> **Your task**: Tally the lines below that contain the string "cell" and reply with only that number.

> **Data section**:
- - - -

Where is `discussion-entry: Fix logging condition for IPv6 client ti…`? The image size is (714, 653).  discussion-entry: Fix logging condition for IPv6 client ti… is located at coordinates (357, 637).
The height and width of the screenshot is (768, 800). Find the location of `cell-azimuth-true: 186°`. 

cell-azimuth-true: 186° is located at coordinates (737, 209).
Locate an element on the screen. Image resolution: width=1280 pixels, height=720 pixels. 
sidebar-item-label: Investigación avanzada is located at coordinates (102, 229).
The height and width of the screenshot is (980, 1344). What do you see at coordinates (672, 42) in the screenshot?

- - - -

> **Task answer**: 2